Ten slotte zien de leden van de SP-fractie dat er tegelijkertijd verschillende financieringsvormen zullen zijn voor UMC’s. Namelijk het deel voor de reguliere (medisch specialistische) zorg en het deel dat samenhangt met de academische functie van UMC’s en willen weten hoe deze financieringssystematiek past in het terugdringen van de bureaucratie in de zorg.

In de nota Publieke functies van UMC’s in een marktomgeving uit 2006 (CZ/IZ/2737337) wordt reeds gesproken over een onderscheid tussen reguliere patiëntenzorg en topreferente zorg, onderzoek en innovatie.
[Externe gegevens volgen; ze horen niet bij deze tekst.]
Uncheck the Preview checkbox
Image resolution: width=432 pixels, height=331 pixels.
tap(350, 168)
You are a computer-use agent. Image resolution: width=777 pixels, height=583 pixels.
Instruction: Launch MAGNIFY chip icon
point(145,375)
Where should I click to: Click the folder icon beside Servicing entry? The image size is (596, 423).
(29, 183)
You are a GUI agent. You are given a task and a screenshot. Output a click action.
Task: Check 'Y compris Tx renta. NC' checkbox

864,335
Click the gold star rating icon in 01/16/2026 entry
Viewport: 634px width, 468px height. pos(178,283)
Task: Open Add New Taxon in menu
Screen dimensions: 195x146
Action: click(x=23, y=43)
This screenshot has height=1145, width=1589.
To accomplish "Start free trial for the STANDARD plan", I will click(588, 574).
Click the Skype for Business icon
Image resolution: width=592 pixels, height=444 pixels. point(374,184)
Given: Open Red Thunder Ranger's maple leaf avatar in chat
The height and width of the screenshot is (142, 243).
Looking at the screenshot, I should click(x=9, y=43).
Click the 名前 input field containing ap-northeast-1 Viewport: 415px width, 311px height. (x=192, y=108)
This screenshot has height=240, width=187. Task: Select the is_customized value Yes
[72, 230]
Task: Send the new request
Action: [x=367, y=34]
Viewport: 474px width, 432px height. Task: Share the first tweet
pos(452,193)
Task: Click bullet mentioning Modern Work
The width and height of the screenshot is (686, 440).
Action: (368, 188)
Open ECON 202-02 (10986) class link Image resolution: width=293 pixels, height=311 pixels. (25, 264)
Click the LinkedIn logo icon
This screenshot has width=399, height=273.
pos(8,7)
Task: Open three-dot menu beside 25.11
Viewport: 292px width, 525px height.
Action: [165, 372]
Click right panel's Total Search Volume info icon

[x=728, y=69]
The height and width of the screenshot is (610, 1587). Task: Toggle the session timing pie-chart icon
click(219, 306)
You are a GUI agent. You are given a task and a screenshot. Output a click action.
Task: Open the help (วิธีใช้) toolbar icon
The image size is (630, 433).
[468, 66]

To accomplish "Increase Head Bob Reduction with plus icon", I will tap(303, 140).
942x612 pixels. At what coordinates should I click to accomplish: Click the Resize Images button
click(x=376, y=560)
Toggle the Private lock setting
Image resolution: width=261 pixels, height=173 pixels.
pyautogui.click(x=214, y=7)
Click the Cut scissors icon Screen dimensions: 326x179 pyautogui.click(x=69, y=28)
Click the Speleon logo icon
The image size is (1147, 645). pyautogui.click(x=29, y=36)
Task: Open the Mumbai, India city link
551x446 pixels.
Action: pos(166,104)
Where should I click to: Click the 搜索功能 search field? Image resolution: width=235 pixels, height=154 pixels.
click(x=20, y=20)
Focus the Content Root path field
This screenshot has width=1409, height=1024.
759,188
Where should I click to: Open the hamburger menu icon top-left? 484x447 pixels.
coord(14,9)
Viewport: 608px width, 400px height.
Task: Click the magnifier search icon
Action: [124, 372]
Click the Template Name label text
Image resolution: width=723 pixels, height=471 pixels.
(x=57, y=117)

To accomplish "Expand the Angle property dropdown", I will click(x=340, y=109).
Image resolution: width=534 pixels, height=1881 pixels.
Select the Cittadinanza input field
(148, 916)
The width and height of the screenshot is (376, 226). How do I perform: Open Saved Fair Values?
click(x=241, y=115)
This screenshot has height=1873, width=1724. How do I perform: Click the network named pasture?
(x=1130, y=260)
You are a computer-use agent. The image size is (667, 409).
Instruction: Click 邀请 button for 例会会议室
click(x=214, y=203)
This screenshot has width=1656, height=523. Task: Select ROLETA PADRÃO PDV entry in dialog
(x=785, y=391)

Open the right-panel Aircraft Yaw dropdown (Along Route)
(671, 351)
Deze keuze is in 2006 bewust gemaakt om een gelijk speelveld te creëren tussen UMC’s en algemene ziekenhuizen, daar waar het gaat om zorg die door beiden kan worden geleverd. Topreferente zorg, innovatie en ontwikkeling kan niet aan de markt worden overgelaten. Bekostiging door middel van een beschikbaarheidbijdrage doet recht aan deze bijzondere functies. Daarnaast brengt deze kapitaallastenregeling geen extra administratieve lasten met zich mee. De NZa kan op basis van reeds bestaande informatie de hoogte van de beschikbaarheidsbijdrage berekenen. De kapitaallastenregeling die ik voor ogen heb, sluit aan op de in 2006 gemaakte keuze om UMC’s waar mogelijk mee te laten draaien in een systeem van gereguleerde marktwerking. Deze regeling is daar slechts een verdere (technische) uitwerking van.